»»

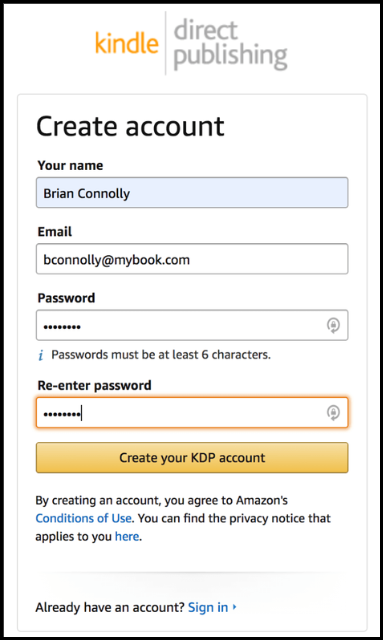The width and height of the screenshot is (383, 640).
Task: Follow the Sign in link
Action: coord(208,607)
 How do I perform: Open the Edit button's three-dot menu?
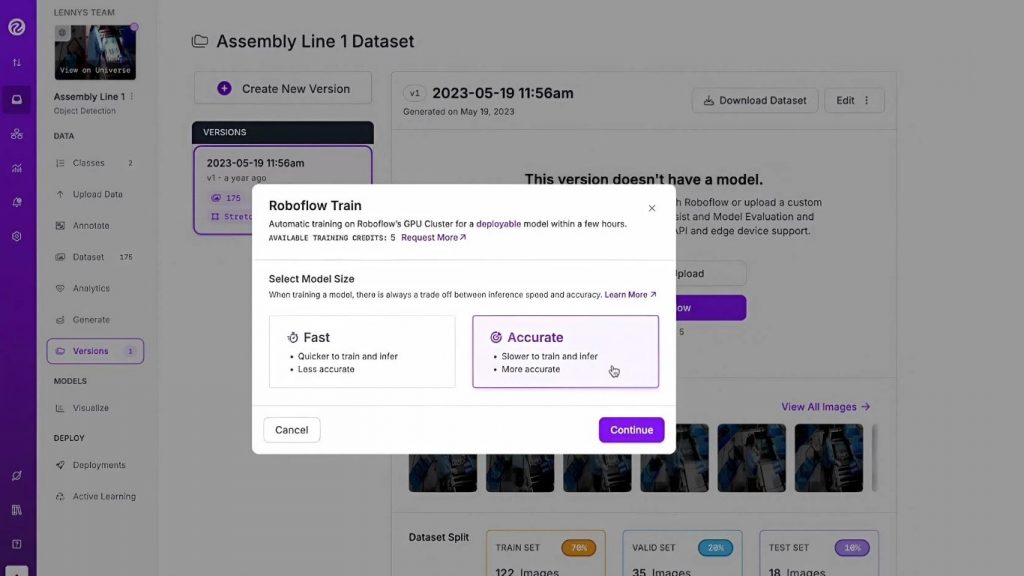point(867,100)
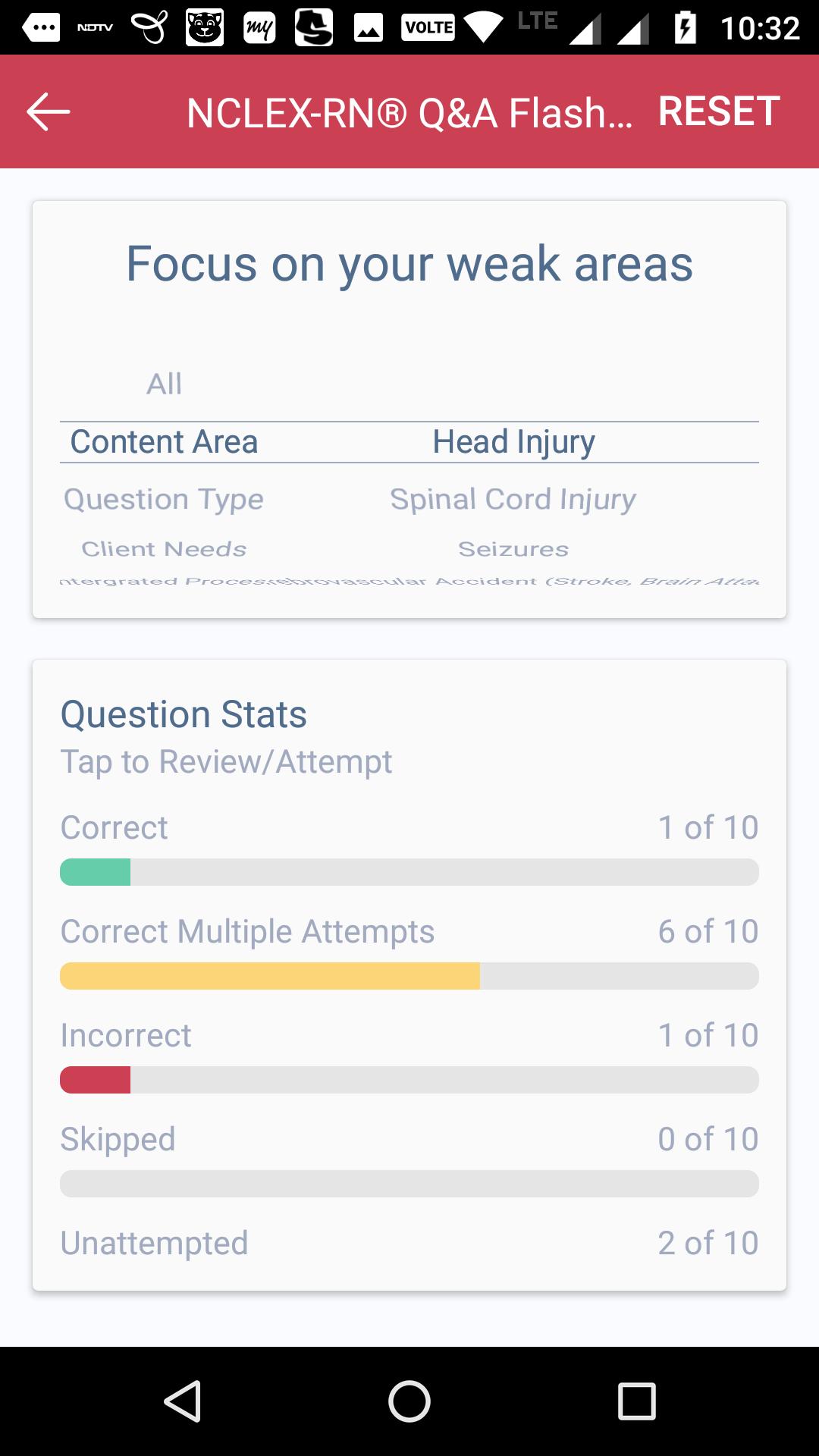Select the All filter option
819x1456 pixels.
tap(164, 384)
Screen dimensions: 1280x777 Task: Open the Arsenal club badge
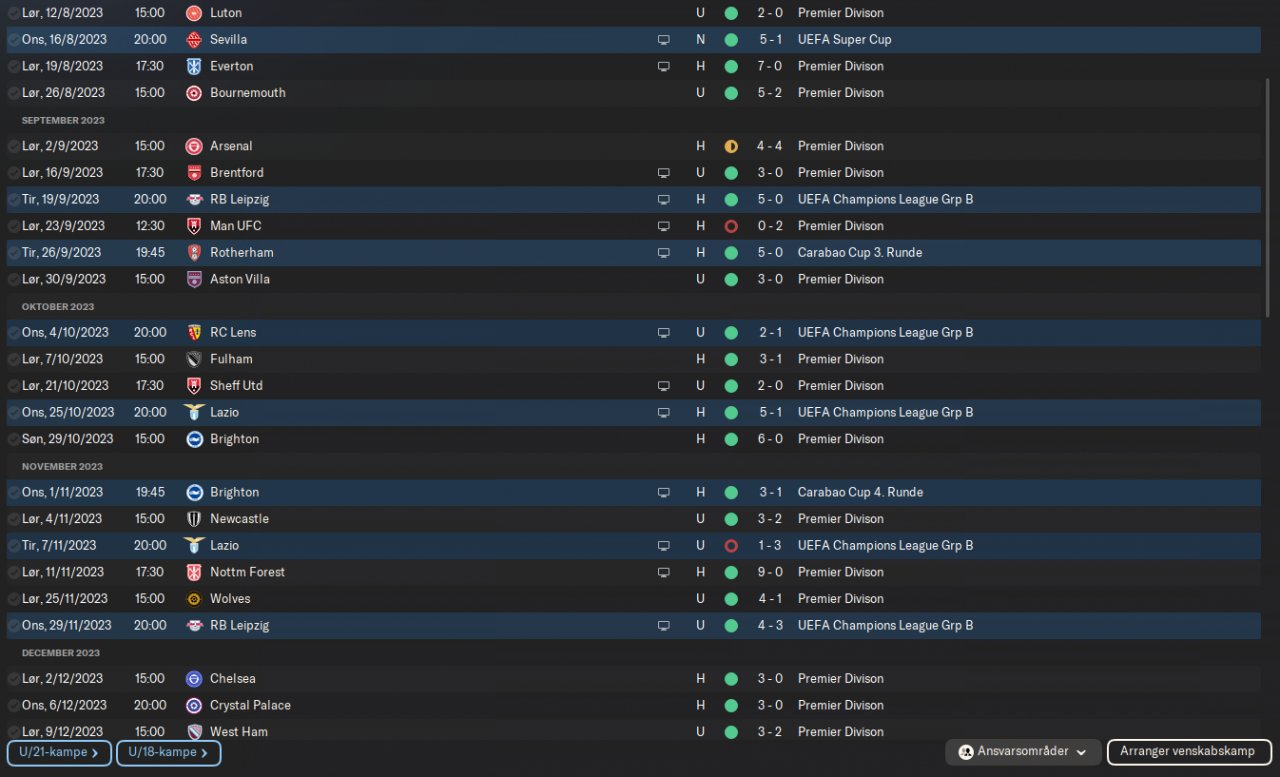tap(194, 146)
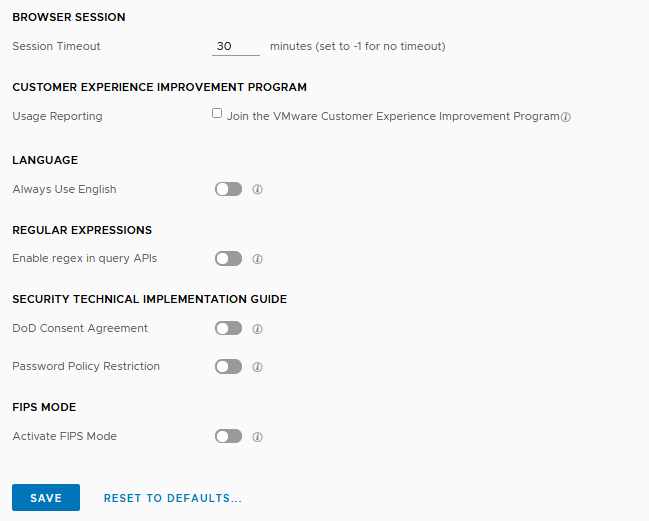Turn on DoD Consent Agreement toggle
The width and height of the screenshot is (649, 521).
pos(228,329)
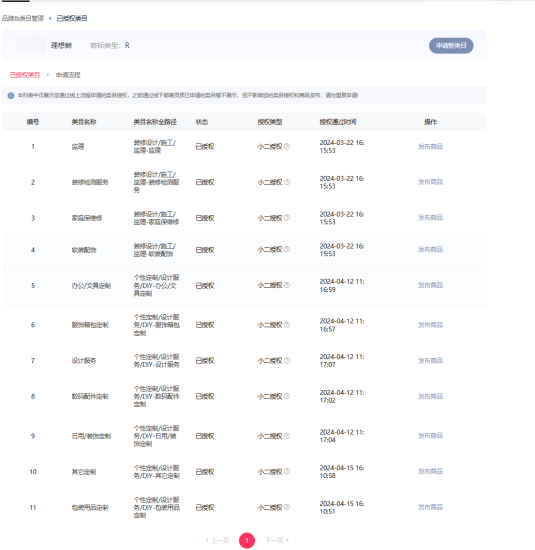Switch to the 申请流程 tab
The image size is (535, 550).
[x=68, y=75]
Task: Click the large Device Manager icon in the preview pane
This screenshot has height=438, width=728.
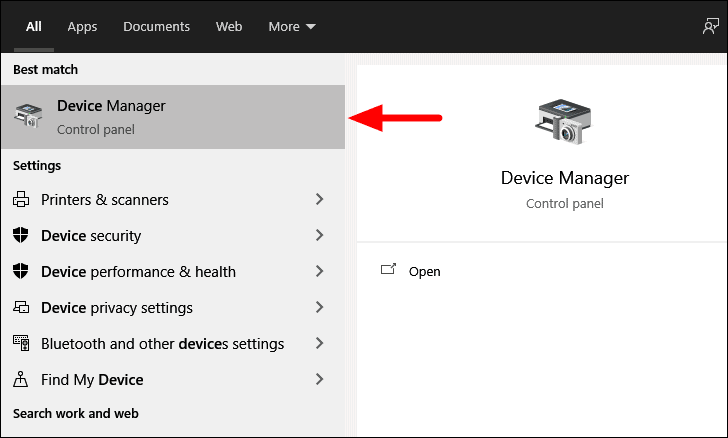Action: [x=564, y=122]
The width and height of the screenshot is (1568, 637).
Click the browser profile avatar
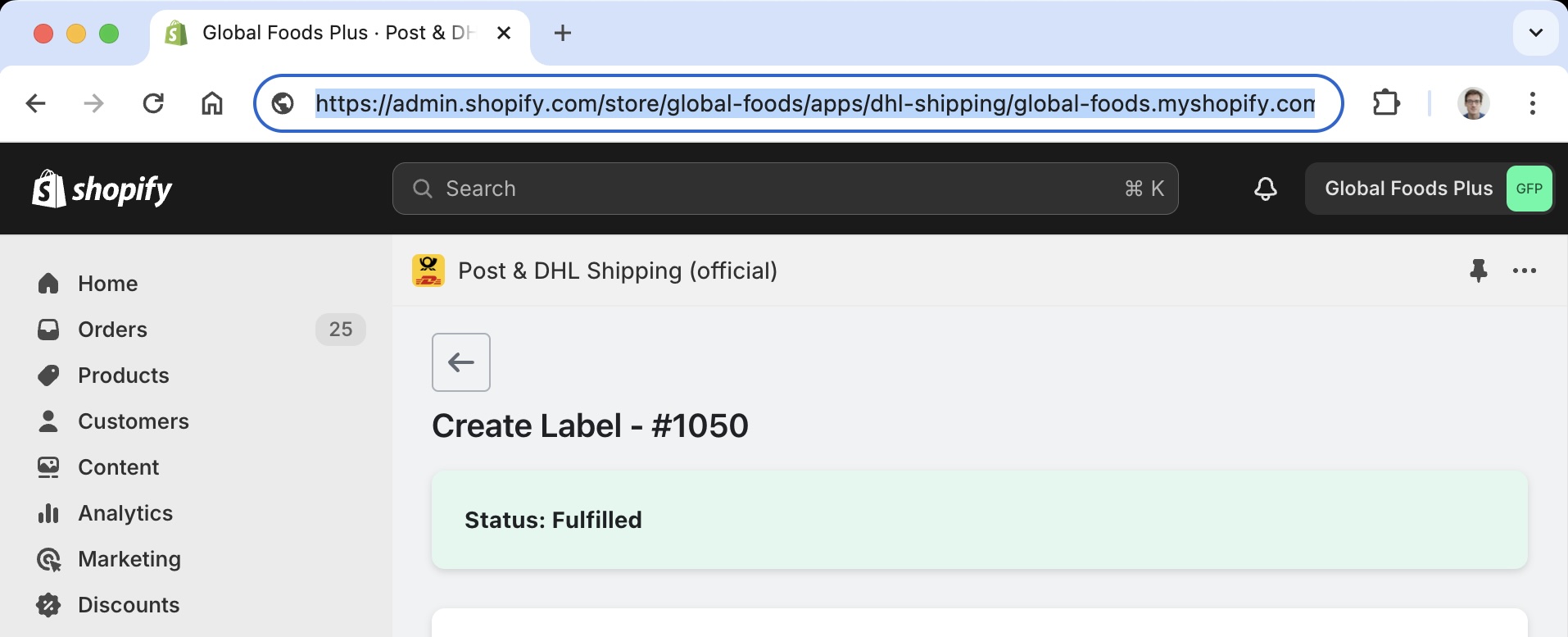(1473, 103)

««

Exercise description: Reproduce, unchanged, each line between the one with "Task: Click the" and the last line of the material, both included; the pictures do not go in.

Output for this exercise:
Task: Click the large Device Manager icon in the preview pane
This screenshot has height=438, width=728.
Action: [x=564, y=122]
The width and height of the screenshot is (1568, 637).
Click the browser profile avatar
(1473, 103)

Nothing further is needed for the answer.